- **Working data**:
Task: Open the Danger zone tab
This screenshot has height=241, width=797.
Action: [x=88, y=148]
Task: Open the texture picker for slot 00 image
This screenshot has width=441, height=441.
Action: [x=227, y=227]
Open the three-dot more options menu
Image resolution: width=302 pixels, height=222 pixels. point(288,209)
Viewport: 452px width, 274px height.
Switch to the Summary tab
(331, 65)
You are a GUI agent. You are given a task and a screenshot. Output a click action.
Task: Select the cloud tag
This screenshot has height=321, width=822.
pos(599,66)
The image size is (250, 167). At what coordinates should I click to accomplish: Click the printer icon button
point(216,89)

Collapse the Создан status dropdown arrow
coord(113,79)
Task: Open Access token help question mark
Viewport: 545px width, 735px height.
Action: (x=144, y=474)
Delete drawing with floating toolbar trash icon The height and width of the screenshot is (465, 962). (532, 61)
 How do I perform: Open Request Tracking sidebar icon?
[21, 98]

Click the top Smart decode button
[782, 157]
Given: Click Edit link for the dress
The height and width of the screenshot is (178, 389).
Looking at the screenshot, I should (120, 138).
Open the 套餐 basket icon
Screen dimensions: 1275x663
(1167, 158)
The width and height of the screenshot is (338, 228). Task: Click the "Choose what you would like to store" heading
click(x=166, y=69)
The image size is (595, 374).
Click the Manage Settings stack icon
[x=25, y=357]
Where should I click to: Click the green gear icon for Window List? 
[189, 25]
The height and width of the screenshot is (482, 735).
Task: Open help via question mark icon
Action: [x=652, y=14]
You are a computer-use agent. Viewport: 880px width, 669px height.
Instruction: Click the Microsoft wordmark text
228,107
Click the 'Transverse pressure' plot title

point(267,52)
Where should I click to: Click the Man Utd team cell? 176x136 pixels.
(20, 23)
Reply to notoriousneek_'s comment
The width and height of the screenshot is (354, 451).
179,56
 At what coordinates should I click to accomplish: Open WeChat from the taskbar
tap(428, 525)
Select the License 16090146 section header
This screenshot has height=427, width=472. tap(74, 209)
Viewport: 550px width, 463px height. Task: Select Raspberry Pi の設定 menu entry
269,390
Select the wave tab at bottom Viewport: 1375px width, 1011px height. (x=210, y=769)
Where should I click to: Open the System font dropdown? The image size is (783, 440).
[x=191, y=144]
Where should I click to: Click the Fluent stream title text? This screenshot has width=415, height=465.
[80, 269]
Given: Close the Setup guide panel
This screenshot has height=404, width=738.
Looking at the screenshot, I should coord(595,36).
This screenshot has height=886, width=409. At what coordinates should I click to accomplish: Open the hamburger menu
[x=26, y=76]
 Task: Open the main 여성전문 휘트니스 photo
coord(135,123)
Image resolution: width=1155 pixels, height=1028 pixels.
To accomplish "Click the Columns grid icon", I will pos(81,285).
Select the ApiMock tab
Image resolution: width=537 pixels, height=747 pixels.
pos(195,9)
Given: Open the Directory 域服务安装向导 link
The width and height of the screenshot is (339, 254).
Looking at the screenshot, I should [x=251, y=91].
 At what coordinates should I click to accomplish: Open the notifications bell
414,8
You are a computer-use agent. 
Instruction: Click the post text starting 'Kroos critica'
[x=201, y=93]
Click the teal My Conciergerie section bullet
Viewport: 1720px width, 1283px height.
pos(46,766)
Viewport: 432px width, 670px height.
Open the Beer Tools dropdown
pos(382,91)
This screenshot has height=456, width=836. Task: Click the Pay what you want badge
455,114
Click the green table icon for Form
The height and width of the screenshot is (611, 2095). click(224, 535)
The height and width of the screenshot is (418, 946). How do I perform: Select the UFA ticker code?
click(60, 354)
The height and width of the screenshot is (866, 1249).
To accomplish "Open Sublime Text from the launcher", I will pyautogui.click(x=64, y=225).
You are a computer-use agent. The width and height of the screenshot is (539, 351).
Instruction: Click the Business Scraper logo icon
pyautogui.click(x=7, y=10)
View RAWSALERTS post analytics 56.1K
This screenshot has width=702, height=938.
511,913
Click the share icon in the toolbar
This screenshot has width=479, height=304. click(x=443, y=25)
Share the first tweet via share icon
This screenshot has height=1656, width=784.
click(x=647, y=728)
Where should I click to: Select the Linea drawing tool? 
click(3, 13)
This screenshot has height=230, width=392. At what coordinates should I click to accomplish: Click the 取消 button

- **Brief**: Starting at the top, retype every line of the material above exactly.

- **Answer for the task**:
Task: Open the Danger zone tab
This screenshot has height=241, width=797.
Action: [x=88, y=148]
Task: Open the texture picker for slot 00 image
This screenshot has width=441, height=441.
Action: [x=227, y=227]
Open the three-dot more options menu
Image resolution: width=302 pixels, height=222 pixels. point(288,209)
Viewport: 452px width, 274px height.
Switch to the Summary tab
(331, 65)
You are a GUI agent. You are given a task and a screenshot. Output a click action.
Task: Select the cloud tag
This screenshot has height=321, width=822.
pos(599,66)
The image size is (250, 167). At what coordinates should I click to accomplish: Click the printer icon button
point(216,89)

Collapse the Создан status dropdown arrow
coord(113,79)
Task: Open Access token help question mark
Viewport: 545px width, 735px height.
Action: (x=144, y=474)
Delete drawing with floating toolbar trash icon The height and width of the screenshot is (465, 962). (532, 61)
 How do I perform: Open Request Tracking sidebar icon?
[21, 98]

Click the top Smart decode button
[782, 157]
Given: Click Edit link for the dress
The height and width of the screenshot is (178, 389).
Looking at the screenshot, I should (120, 138).
Open the 套餐 basket icon
Screen dimensions: 1275x663
(1167, 158)
The width and height of the screenshot is (338, 228). Task: Click the "Choose what you would like to store" heading
click(x=166, y=69)
The image size is (595, 374).
Click the Manage Settings stack icon
[x=25, y=357]
Where should I click to: Click the green gear icon for Window List? 
[189, 25]
The height and width of the screenshot is (482, 735).
Task: Open help via question mark icon
Action: [x=652, y=14]
You are a computer-use agent. Viewport: 880px width, 669px height.
Instruction: Click the Microsoft wordmark text
228,107
Click the 'Transverse pressure' plot title

point(267,52)
Where should I click to: Click the Man Utd team cell? 176x136 pixels.
(20, 23)
Reply to notoriousneek_'s comment
The width and height of the screenshot is (354, 451).
179,56
 At what coordinates should I click to accomplish: Open WeChat from the taskbar
tap(428, 525)
Select the License 16090146 section header
This screenshot has height=427, width=472. tap(74, 209)
Viewport: 550px width, 463px height. Task: Select Raspberry Pi の設定 menu entry
269,390
Select the wave tab at bottom Viewport: 1375px width, 1011px height. (x=210, y=769)
Where should I click to: Open the System font dropdown? The image size is (783, 440).
[x=191, y=144]
Where should I click to: Click the Fluent stream title text? This screenshot has width=415, height=465.
[80, 269]
Given: Close the Setup guide panel
This screenshot has height=404, width=738.
Looking at the screenshot, I should coord(595,36).
This screenshot has height=886, width=409. At what coordinates should I click to accomplish: Open the hamburger menu
[x=26, y=76]
 Task: Open the main 여성전문 휘트니스 photo
coord(135,123)
Image resolution: width=1155 pixels, height=1028 pixels.
To accomplish "Click the Columns grid icon", I will pos(81,285).
Select the ApiMock tab
Image resolution: width=537 pixels, height=747 pixels.
pos(195,9)
Given: Open the Directory 域服务安装向导 link
The width and height of the screenshot is (339, 254).
Looking at the screenshot, I should [x=251, y=91].
 At what coordinates should I click to accomplish: Open the notifications bell
414,8
You are a computer-use agent. 
Instruction: Click the post text starting 'Kroos critica'
[x=201, y=93]
Click the teal My Conciergerie section bullet
Viewport: 1720px width, 1283px height.
pos(46,766)
Viewport: 432px width, 670px height.
Open the Beer Tools dropdown
pos(382,91)
This screenshot has height=456, width=836. Task: Click the Pay what you want badge
455,114
Click the green table icon for Form
The height and width of the screenshot is (611, 2095). click(224, 535)
The height and width of the screenshot is (418, 946). How do I perform: Select the UFA ticker code?
click(60, 354)
The height and width of the screenshot is (866, 1249).
To accomplish "Open Sublime Text from the launcher", I will pyautogui.click(x=64, y=225).
You are a computer-use agent. The width and height of the screenshot is (539, 351).
Instruction: Click the Business Scraper logo icon
pyautogui.click(x=7, y=10)
View RAWSALERTS post analytics 56.1K
This screenshot has width=702, height=938.
511,913
Click the share icon in the toolbar
This screenshot has width=479, height=304. click(x=443, y=25)
Share the first tweet via share icon
This screenshot has height=1656, width=784.
click(x=647, y=728)
Where should I click to: Select the Linea drawing tool? 
click(3, 13)
This screenshot has height=230, width=392. At what coordinates should I click to accomplish: Click the 取消 button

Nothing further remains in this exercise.